**About this task:**
All lines that hold the string "Viewport" should be copied. Find them in the listing below.
*** Opening of Provided material ***
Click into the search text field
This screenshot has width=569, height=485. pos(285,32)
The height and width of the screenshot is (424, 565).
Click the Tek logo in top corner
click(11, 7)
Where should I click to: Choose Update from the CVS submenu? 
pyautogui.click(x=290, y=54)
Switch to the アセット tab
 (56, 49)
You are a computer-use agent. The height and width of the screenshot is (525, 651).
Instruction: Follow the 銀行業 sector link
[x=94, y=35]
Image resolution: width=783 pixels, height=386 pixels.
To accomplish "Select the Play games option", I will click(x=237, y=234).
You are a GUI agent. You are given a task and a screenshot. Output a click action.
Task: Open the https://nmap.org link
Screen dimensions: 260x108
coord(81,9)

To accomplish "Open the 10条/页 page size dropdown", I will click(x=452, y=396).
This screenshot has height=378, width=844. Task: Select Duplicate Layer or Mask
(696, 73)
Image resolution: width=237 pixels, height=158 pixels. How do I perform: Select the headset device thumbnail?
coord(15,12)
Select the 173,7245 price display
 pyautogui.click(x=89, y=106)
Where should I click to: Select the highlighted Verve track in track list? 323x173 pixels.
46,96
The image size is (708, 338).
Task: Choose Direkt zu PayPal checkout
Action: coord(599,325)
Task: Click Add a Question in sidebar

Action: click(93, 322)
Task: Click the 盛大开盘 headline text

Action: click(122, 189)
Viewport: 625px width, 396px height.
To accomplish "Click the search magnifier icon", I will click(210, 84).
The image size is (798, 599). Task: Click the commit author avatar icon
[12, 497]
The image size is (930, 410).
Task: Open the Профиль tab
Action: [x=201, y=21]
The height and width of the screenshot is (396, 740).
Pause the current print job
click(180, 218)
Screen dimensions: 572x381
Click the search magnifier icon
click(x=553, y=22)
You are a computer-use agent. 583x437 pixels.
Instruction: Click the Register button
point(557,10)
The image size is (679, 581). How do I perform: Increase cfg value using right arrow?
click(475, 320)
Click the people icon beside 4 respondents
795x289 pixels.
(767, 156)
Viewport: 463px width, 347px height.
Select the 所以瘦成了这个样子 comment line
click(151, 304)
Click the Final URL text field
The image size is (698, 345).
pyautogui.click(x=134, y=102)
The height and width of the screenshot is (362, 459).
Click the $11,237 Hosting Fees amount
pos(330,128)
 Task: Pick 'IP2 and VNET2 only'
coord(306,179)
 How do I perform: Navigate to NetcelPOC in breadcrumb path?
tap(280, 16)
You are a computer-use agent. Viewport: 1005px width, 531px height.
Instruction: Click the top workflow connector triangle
*** Close of Provided material ***
**Exercise response:**
Viewport: 625px width, 396px height.
Viewport: 463px width, 347px height.
You are a computer-use agent. Viewport: 1005px width, 531px height.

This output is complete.